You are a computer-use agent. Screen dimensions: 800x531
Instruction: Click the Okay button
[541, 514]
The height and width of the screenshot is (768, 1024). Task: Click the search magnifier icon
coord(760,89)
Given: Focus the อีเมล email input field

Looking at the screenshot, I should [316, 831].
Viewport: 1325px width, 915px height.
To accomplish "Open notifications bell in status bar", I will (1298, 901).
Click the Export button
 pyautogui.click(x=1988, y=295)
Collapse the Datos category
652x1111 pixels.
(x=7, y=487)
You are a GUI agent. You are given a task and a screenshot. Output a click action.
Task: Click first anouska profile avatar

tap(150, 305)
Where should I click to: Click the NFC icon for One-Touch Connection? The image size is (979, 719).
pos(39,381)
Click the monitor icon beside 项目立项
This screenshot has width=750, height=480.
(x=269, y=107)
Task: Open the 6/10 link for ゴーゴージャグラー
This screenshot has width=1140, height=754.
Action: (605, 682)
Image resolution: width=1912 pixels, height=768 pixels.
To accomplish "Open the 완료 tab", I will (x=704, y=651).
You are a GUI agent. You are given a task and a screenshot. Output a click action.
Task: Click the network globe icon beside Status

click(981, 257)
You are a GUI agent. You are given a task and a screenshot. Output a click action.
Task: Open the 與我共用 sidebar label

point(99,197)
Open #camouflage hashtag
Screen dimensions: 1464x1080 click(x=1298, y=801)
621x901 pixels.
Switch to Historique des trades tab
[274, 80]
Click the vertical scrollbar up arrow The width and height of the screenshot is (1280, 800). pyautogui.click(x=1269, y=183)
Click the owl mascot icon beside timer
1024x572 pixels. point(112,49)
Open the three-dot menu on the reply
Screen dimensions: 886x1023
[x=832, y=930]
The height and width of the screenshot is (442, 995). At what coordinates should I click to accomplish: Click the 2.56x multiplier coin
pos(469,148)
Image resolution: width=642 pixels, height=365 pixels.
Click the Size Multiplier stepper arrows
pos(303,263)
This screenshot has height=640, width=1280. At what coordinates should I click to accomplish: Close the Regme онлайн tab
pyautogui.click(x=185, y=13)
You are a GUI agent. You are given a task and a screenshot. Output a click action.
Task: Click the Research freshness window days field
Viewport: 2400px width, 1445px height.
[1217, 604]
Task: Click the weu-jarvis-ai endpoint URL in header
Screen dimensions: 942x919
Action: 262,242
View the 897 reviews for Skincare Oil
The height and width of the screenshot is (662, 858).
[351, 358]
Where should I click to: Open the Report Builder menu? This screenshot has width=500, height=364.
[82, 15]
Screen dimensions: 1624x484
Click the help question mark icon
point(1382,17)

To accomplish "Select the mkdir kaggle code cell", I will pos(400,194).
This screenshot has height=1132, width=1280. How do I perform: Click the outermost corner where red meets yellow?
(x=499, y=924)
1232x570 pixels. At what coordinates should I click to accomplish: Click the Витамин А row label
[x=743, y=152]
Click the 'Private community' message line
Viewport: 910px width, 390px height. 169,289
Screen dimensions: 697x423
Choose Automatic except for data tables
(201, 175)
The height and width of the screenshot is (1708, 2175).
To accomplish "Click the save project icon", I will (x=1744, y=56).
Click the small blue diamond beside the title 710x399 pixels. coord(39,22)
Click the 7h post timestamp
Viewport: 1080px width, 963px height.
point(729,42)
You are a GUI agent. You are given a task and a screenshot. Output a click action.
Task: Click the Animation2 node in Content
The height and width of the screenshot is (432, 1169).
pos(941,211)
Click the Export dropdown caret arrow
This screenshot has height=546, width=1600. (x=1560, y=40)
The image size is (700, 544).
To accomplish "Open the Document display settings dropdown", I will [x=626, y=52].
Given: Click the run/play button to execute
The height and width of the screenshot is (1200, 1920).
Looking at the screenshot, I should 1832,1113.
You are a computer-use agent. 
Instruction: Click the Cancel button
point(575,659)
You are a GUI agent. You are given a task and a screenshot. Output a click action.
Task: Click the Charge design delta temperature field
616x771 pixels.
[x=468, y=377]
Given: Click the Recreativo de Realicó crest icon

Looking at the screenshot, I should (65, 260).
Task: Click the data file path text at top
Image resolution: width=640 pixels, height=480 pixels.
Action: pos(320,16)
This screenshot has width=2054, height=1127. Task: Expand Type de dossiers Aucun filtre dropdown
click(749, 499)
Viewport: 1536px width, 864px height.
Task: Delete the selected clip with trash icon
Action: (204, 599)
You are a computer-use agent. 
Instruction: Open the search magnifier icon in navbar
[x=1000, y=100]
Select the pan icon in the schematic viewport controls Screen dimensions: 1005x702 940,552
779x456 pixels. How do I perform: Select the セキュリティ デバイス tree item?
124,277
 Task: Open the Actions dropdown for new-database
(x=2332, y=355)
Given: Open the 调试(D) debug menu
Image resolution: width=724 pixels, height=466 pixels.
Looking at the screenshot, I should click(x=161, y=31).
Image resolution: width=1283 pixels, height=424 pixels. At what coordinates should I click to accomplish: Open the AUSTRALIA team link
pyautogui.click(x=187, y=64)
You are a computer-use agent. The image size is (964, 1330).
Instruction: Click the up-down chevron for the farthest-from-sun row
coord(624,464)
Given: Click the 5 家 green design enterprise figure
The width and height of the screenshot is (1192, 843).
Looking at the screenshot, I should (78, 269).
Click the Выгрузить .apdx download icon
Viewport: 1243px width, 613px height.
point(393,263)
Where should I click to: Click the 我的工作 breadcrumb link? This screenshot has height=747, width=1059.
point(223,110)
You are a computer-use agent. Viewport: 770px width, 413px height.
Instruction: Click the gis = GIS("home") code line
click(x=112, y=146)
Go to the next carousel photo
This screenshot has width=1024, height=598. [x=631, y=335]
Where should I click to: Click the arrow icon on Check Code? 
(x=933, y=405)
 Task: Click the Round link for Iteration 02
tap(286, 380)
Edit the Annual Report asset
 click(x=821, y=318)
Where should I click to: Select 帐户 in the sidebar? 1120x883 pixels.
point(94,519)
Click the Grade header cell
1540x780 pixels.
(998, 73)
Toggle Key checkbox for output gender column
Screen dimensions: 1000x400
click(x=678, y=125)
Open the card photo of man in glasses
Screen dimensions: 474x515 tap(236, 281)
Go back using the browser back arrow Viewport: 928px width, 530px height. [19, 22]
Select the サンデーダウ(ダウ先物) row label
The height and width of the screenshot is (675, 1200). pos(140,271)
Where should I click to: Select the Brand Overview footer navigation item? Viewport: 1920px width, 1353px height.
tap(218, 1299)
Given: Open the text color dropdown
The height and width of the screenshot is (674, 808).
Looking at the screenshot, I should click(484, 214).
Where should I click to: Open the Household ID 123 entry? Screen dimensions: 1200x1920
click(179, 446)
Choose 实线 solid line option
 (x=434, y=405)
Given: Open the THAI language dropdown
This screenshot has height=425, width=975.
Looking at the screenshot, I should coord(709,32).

» **Work to complete**
Copy out the lines above with "text" in them.

» **Task output**
Task: Click the data file path text at top
Given: Open the text color dropdown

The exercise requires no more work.